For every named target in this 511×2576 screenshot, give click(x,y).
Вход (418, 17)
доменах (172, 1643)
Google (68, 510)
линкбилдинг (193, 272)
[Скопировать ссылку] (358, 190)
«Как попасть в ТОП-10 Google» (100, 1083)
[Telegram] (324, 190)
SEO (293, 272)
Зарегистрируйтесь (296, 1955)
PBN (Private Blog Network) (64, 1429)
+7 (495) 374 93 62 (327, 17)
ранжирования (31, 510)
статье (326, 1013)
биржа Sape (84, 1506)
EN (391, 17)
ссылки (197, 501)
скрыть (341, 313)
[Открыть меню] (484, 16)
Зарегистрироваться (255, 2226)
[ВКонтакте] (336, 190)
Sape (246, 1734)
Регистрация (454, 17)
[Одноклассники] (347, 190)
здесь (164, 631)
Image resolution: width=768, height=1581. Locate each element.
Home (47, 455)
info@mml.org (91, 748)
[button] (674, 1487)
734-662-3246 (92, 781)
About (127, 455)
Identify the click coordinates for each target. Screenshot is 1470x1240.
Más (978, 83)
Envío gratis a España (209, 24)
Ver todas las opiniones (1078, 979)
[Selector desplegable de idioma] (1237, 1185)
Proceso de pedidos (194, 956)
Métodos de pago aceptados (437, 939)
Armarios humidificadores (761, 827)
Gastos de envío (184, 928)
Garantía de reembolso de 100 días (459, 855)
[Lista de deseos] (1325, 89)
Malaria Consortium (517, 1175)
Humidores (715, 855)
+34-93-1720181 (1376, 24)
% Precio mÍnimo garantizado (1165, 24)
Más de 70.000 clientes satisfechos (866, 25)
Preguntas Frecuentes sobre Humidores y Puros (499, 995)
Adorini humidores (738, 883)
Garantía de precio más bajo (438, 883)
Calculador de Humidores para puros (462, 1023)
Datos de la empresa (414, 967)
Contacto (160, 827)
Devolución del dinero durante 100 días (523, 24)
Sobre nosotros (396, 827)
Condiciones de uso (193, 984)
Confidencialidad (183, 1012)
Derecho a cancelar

════════════════════

WHAT THIS TASK INVOLVES: Only the lines from the beginning of the material above through the line with "Más (978, 83)" are wanted; extract them exactly.

ANSWER FOR THIS EXERCISE:
For every named target in this 511×2576 screenshot, give click(x,y).
Вход (418, 17)
доменах (172, 1643)
Google (68, 510)
линкбилдинг (193, 272)
[Скопировать ссылку] (358, 190)
«Как попасть в ТОП-10 Google» (100, 1083)
[Telegram] (324, 190)
SEO (293, 272)
Зарегистрируйтесь (296, 1955)
PBN (Private Blog Network) (64, 1429)
+7 (495) 374 93 62 (327, 17)
ранжирования (31, 510)
статье (326, 1013)
биржа Sape (84, 1506)
EN (391, 17)
ссылки (197, 501)
скрыть (341, 313)
[Открыть меню] (484, 16)
Зарегистрироваться (255, 2226)
[ВКонтакте] (336, 190)
Sape (246, 1734)
Регистрация (454, 17)
[Одноклассники] (347, 190)
здесь (164, 631)
Image resolution: width=768, height=1581. Locate each element.
Home (47, 455)
info@mml.org (91, 748)
[button] (674, 1487)
734-662-3246 (92, 781)
About (127, 455)
Identify the click coordinates for each target. Screenshot is 1470x1240.
Más (978, 83)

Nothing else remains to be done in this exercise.